Our personal data is being harvested for many purposes these days. Stored in vast databases with little or no encryption organizations from our supermarkets to the security services are mining this data for reasons from commercial gain to national security. How we keep confidential and sensitive information private is much debated. However, important facts concerning cryptography are being ignored in this discourse. Today I want to describe what is possible as a result of the revolution in cryptography that occurred at the end of the 20th century.
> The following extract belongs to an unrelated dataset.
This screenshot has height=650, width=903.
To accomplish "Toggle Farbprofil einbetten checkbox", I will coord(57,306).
Our intuitions tell us that ineffective solutions aside (such as identification by indexed numbers) it is impossible to have both the benefits of anonymity and those of transparency. But this is false. Cryptography can combine benefits of anonymity and benefits of transparency. Pseudo-anonymity is possible and comes in many forms. Without an understanding of these possibilities any discussion concerning privacy will be be missing out on a huge range of potential solutions.
In what follows I will be making a couple of technical assumptions that are not hugely controversial. Firstly I shall assume that certain widely believed mathematical conjectures are true or at least not usefully false. I shall also assume that we are not going to be able to build quantum computers any time soon. Our entire banking transfer system is based on these assumptions so I am in good company in making them!
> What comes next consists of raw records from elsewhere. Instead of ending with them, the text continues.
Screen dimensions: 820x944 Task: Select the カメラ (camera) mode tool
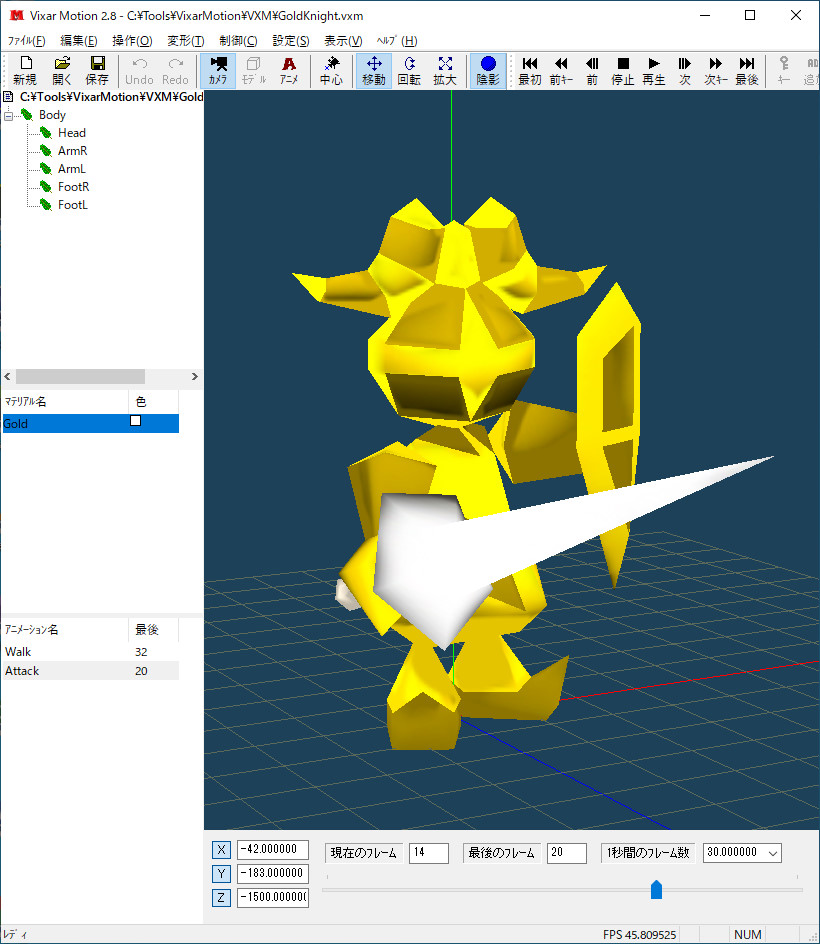coord(217,71)
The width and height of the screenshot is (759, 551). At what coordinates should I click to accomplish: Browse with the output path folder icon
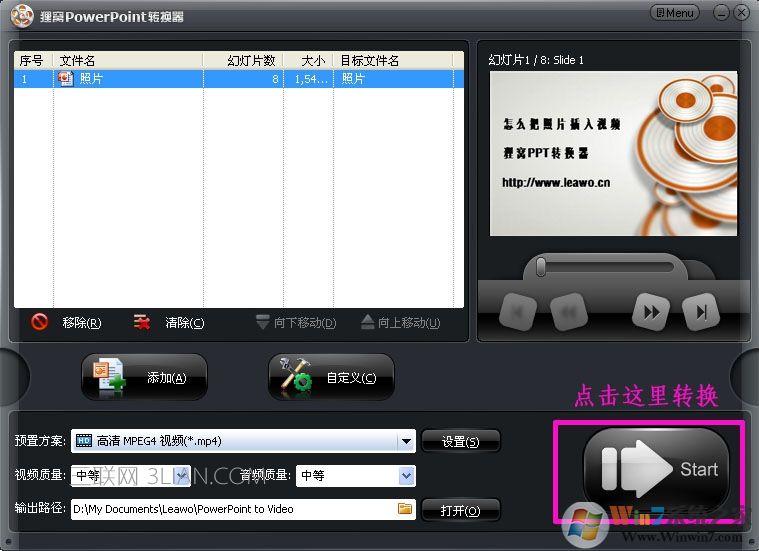click(x=405, y=509)
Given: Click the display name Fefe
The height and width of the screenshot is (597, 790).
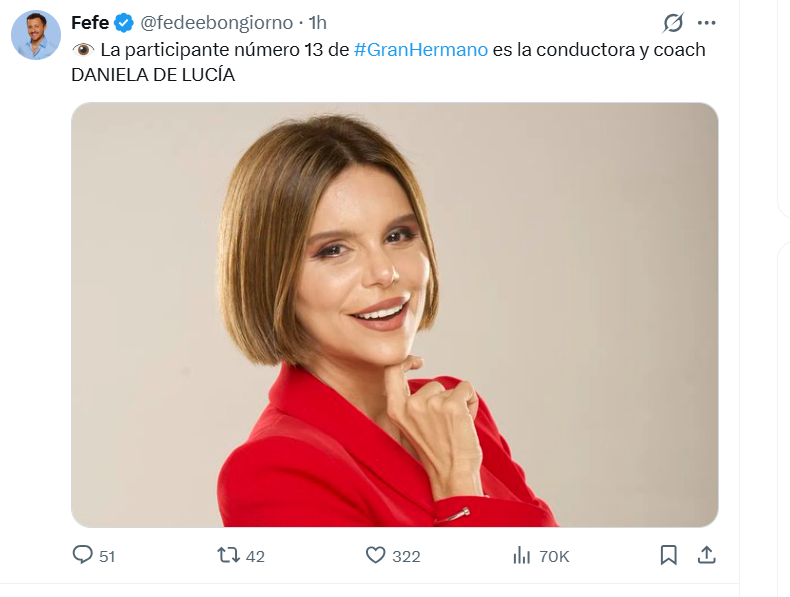Looking at the screenshot, I should click(90, 23).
Various counter intuitive things are possible with modern strong cryptography. A cryptographic signature consists of a private and a public key. Anyone in possession of the private key can sign messages (but no-one else can). Anyone in possession of the public key can check the signature and read the messages. Creating a cryptographic signature is easy with the right software. Cryptographic signatures can be used to create a virtual identity which is hard (or if desired impossible) to tie to the person who created it. However, over time such virtual identities can acquire trust in much the same way that individuals have for millenia.
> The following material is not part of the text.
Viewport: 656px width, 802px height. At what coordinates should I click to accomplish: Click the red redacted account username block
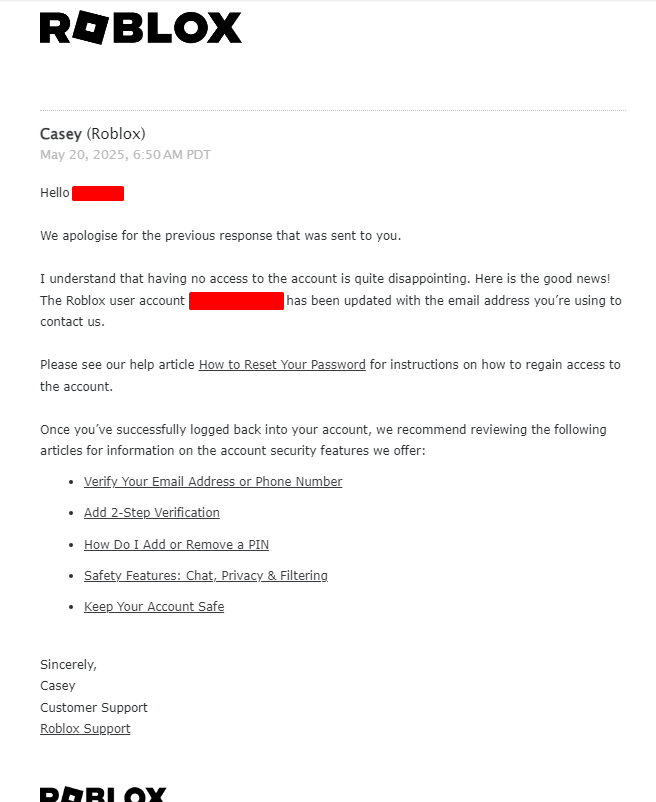tap(236, 301)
Networks may be set up which allow anonymous communications to be sent. This allows not only the content of a message but the existence of a message to be hidden. Such networks already exist (for example Tor) and are used in high tech music piracy peer to peer networks.
Protocols are possible in which a certain action (such as decrypting a document) are only possible if certain people agree to the operation. As an example it is possible to so encrypt a document so that any 3 people out of 5 key holders can decrypt it but that no 2 people can decrypt it acting alone.
A canary is a characteristic piece of data which identifies the source of a document. The ordinance survey include minor errors dotted over their maps. This allows them to detect any may which has been copied from an ordinance survey map. Canaries can be added to many types of data to help identify unauthorized copies (although their utility is restricted to situations where few people have access to data).
No one has absolute privacy. There are many ways in which your privacy may be intentionally violated. For instance private detectives can be employed to follow you, public records mined for information or bribery used to obtain sensitive information. We shouldn't try to get any absolute guarantees of privacy because we know it to be impossible. In practice maintaining privacy is a matter of raising the cost of violating privacy to the extent that it is not worth the effort for the eavesdropper.
What matters is the cost of access to private data, the people who can access it, how easy it is to trace them and how susceptible the data is to abuse. The problem with storing masses of credit card details in centralized databases is not that the information needs to be private but that the cost of steeling each record is lower by a kind of mass-stealing economy. If only 2 or 3 people have access to a confidential file and anonymous blackmail threats are made then there is already a ready made shortlist of suspects available. If furthermore there are tell tail mistakes in the blackmailer's threat (because canaries have been used) then the perpetrator may be identifiable. Finally ease with which data can be abused matters. There are sometimes alternative methods to store information and some may be less prone to abuse than others.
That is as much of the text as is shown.